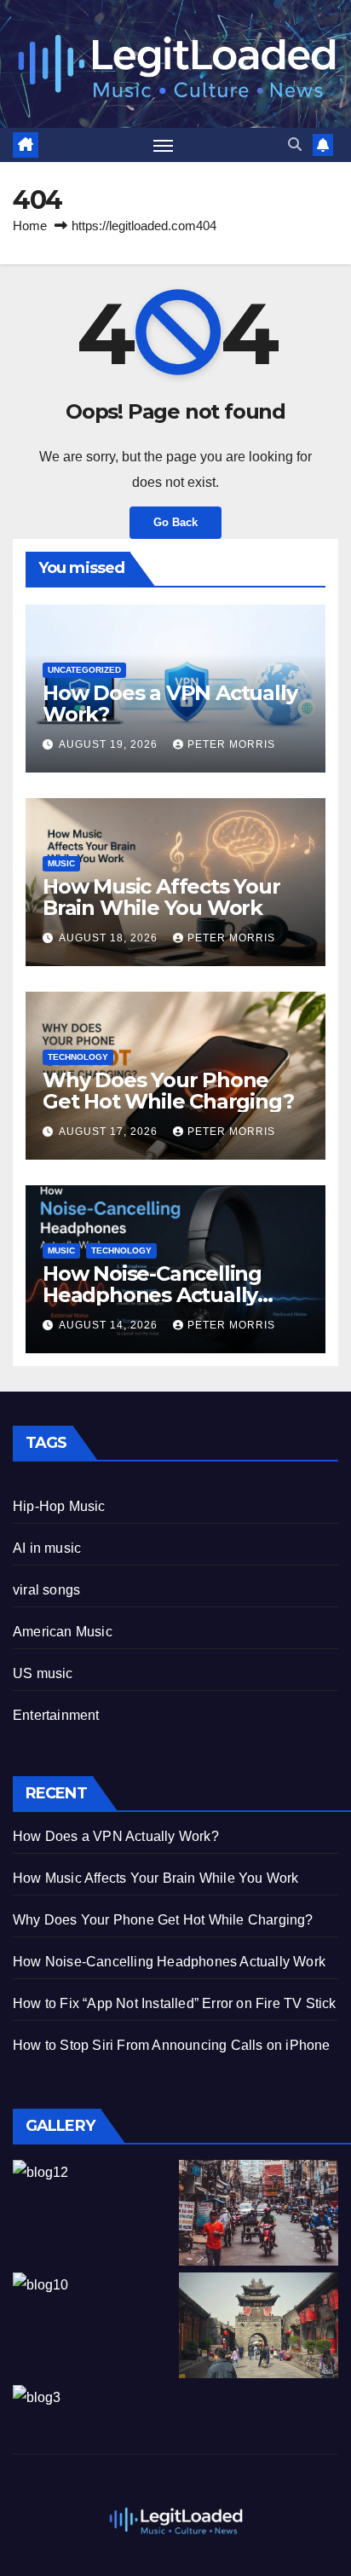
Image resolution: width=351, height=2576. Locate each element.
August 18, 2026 (110, 938)
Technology (78, 1057)
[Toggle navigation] (163, 145)
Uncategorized (84, 669)
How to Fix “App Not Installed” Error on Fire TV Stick (175, 2003)
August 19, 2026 (110, 744)
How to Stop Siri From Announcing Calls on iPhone (172, 2045)
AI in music (47, 1548)
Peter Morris (231, 744)
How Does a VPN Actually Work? (169, 703)
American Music (62, 1631)
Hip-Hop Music (59, 1506)
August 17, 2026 (110, 1131)
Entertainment (56, 1715)
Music (61, 863)
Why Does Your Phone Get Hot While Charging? (168, 1091)
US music (43, 1673)
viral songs (46, 1590)
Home (30, 225)
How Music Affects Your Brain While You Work (161, 897)
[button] (295, 144)
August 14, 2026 (110, 1325)
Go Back (175, 522)
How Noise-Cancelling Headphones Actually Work (152, 1295)
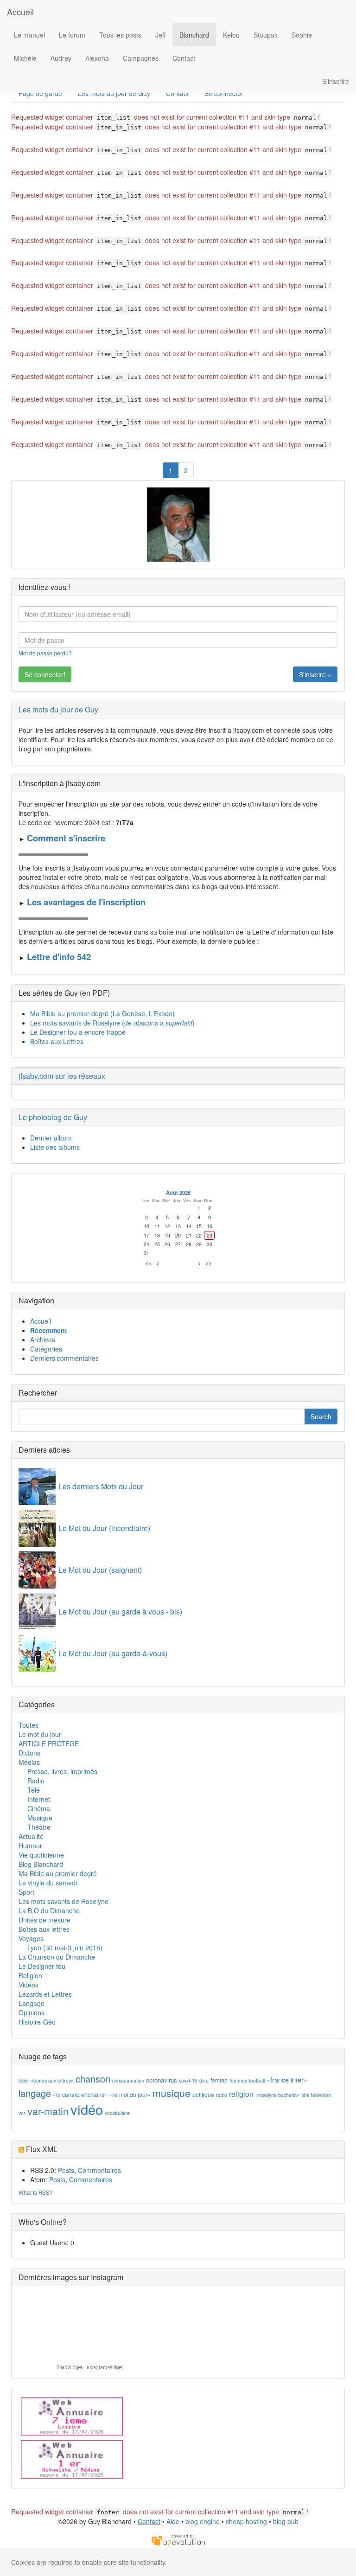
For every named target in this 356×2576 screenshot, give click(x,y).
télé (305, 2094)
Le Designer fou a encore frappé (78, 1032)
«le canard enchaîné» (80, 2094)
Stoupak (266, 34)
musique (172, 2093)
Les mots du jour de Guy (58, 709)
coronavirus (161, 2080)
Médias (29, 1762)
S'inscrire (335, 81)
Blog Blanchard (41, 1864)
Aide (172, 2521)
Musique (39, 1817)
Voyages (31, 1938)
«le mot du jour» (130, 2094)
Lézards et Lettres (45, 1994)
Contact (183, 58)
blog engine (202, 2521)
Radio (35, 1780)
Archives (42, 1339)
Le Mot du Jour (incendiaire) (104, 1528)
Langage (31, 2003)
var (22, 2112)
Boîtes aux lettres (44, 1929)
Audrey (61, 58)
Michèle (25, 58)
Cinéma (38, 1808)
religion (241, 2094)
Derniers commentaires (64, 1358)
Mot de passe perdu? (45, 653)
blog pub (286, 2521)
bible (24, 2080)
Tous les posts (120, 34)
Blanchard (194, 34)
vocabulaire (117, 2112)
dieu (204, 2080)
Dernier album (51, 1137)
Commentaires (99, 2170)
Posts (66, 2170)
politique (203, 2094)
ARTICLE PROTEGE (49, 1743)
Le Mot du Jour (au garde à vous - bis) (120, 1611)
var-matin (48, 2111)
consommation (128, 2080)
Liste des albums (55, 1147)
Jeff (160, 34)
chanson (93, 2078)
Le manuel (29, 34)
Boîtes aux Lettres (56, 1041)
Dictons (29, 1752)
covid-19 (188, 2080)
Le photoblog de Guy (53, 1117)
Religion (30, 1975)
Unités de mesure (44, 1919)
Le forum (72, 34)
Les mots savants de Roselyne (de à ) (112, 1022)
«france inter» (287, 2079)
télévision (321, 2094)
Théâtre (39, 1827)
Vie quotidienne (41, 1854)
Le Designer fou (42, 1966)
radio (221, 2094)
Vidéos (28, 1984)
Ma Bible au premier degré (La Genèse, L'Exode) (102, 1013)
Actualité (31, 1836)
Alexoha (97, 58)
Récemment (48, 1330)
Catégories (46, 1348)
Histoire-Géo (37, 2021)
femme (219, 2080)
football (257, 2080)
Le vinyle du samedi (48, 1882)
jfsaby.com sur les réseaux (62, 1075)
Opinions (31, 2012)
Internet (38, 1799)
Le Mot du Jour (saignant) (100, 1569)
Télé (33, 1789)
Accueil (20, 12)
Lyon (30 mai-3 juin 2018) (64, 1947)
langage (35, 2093)
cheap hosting (246, 2521)
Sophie (302, 34)
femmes (238, 2080)
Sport (26, 1892)
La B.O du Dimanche (49, 1910)
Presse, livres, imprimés (62, 1771)
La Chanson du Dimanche (57, 1956)
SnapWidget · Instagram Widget (90, 2367)
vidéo (86, 2109)
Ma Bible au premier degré (58, 1873)
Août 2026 (178, 1192)
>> (208, 1263)
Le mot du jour (40, 1734)
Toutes (28, 1725)
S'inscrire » (315, 674)
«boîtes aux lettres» (52, 2080)
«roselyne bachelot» (277, 2094)
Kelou (231, 34)
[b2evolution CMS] (178, 2539)
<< (149, 1263)
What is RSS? (36, 2192)
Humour (30, 1845)
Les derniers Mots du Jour (100, 1486)
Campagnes (141, 58)
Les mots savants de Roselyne (63, 1901)
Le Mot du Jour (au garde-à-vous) (112, 1653)
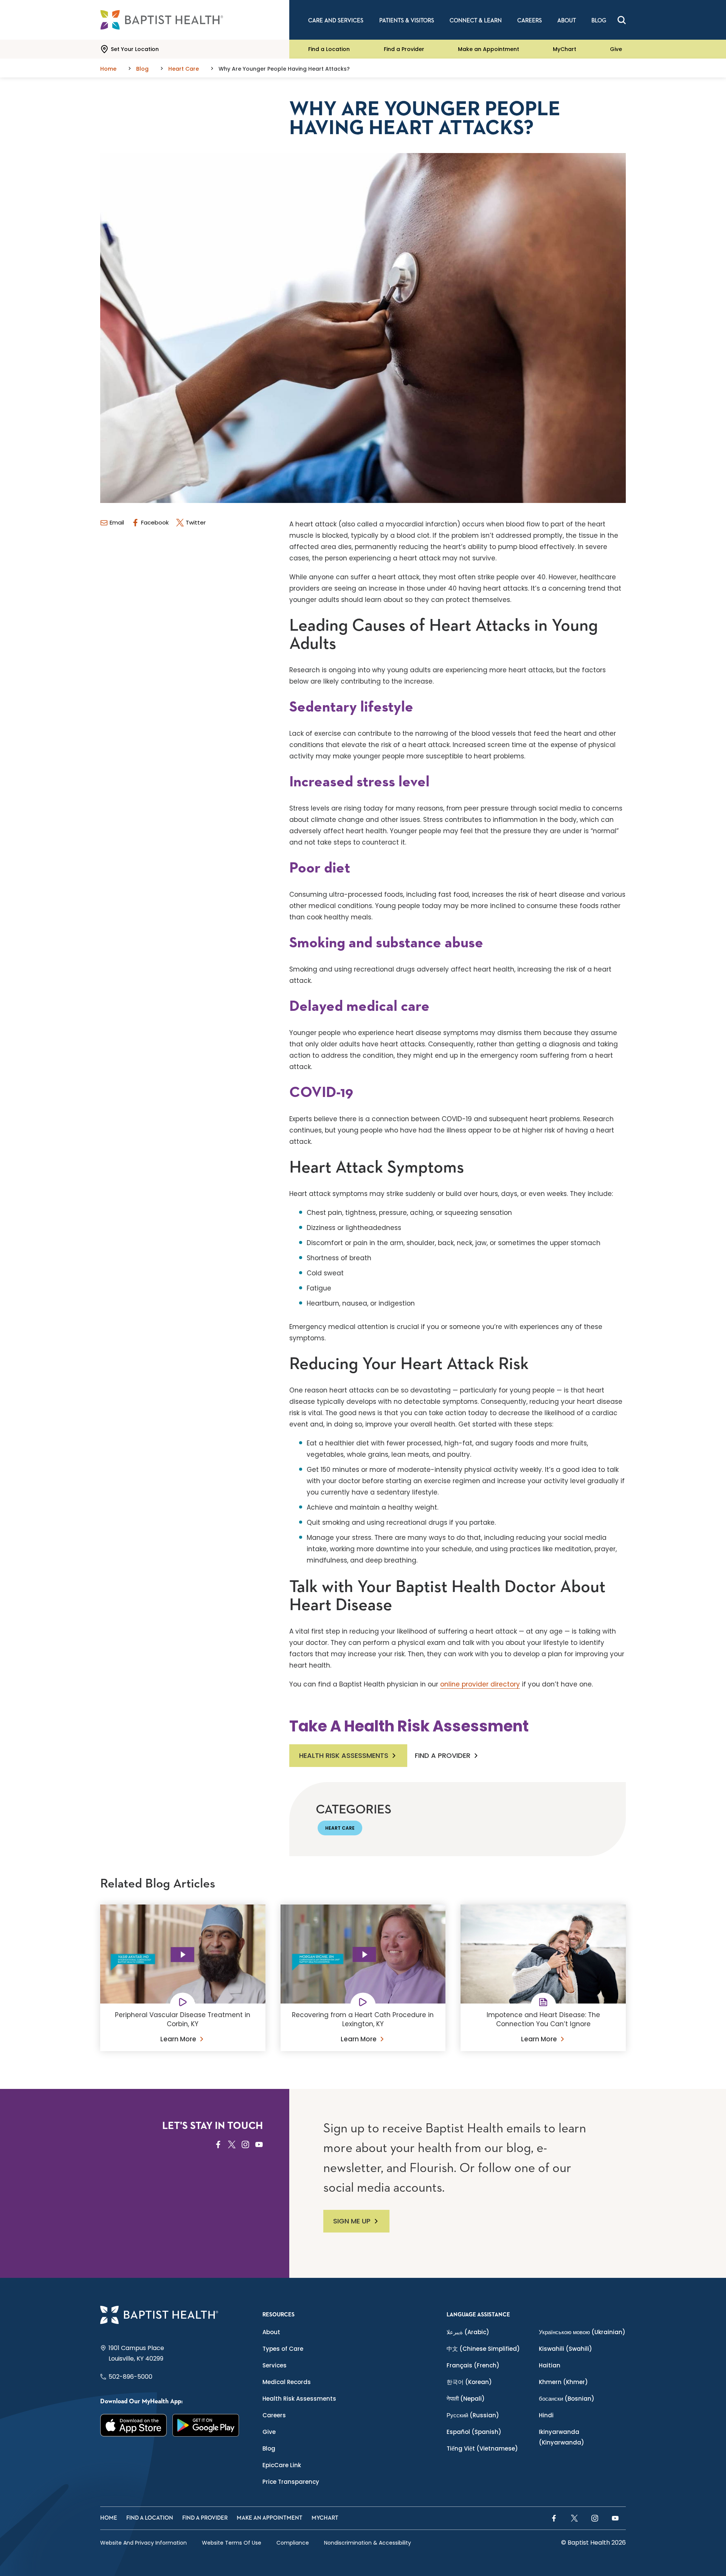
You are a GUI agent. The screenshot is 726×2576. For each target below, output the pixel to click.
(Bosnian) (566, 2399)
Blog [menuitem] (598, 20)
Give (616, 49)
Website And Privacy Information (143, 2543)
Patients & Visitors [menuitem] (406, 20)
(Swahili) (565, 2349)
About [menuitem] (566, 20)
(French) (473, 2365)
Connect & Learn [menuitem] (476, 20)
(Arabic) (468, 2332)
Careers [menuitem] (529, 20)
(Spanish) (474, 2432)
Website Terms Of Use (231, 2543)
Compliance (292, 2543)
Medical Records (286, 2382)
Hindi (546, 2415)
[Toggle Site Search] (621, 20)
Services (274, 2365)
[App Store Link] (133, 2425)
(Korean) (469, 2382)
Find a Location (329, 49)
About (271, 2332)
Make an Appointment (488, 49)
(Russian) (473, 2415)
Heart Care (340, 1828)
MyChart (564, 49)
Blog (268, 2448)
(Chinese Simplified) (483, 2349)
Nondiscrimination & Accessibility (367, 2543)
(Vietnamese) (482, 2448)
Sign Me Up (352, 2221)
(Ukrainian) (582, 2332)
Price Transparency (290, 2482)
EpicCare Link (281, 2465)
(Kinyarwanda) (561, 2437)
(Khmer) (563, 2382)
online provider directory (480, 1684)
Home (108, 2518)
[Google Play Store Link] (205, 2425)
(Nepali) (466, 2399)
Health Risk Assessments (343, 1755)
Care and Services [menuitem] (335, 20)
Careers (274, 2415)
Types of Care (282, 2349)
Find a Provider (404, 49)
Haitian (549, 2365)
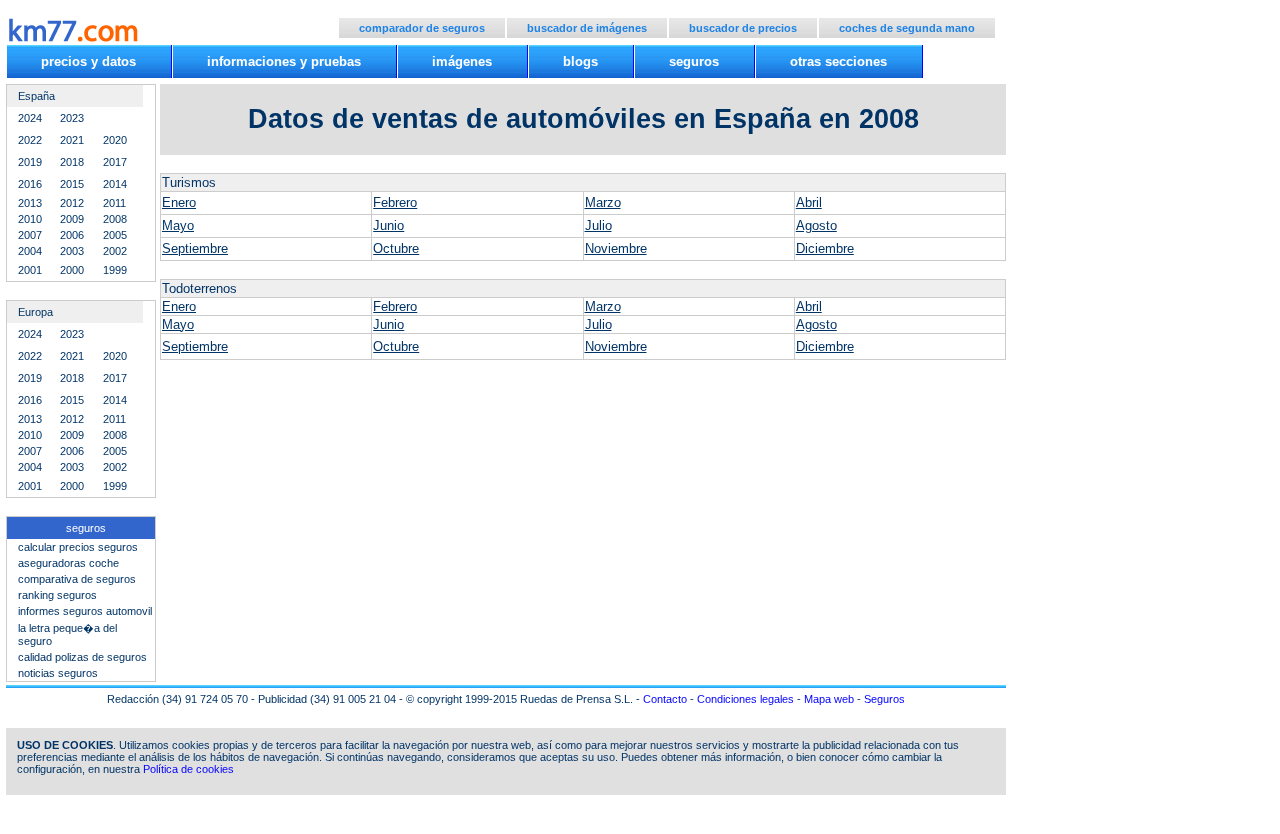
....................
__Activity__
How many of the lines above include the string "While"? Answer with the number only.

__Problem solution__
2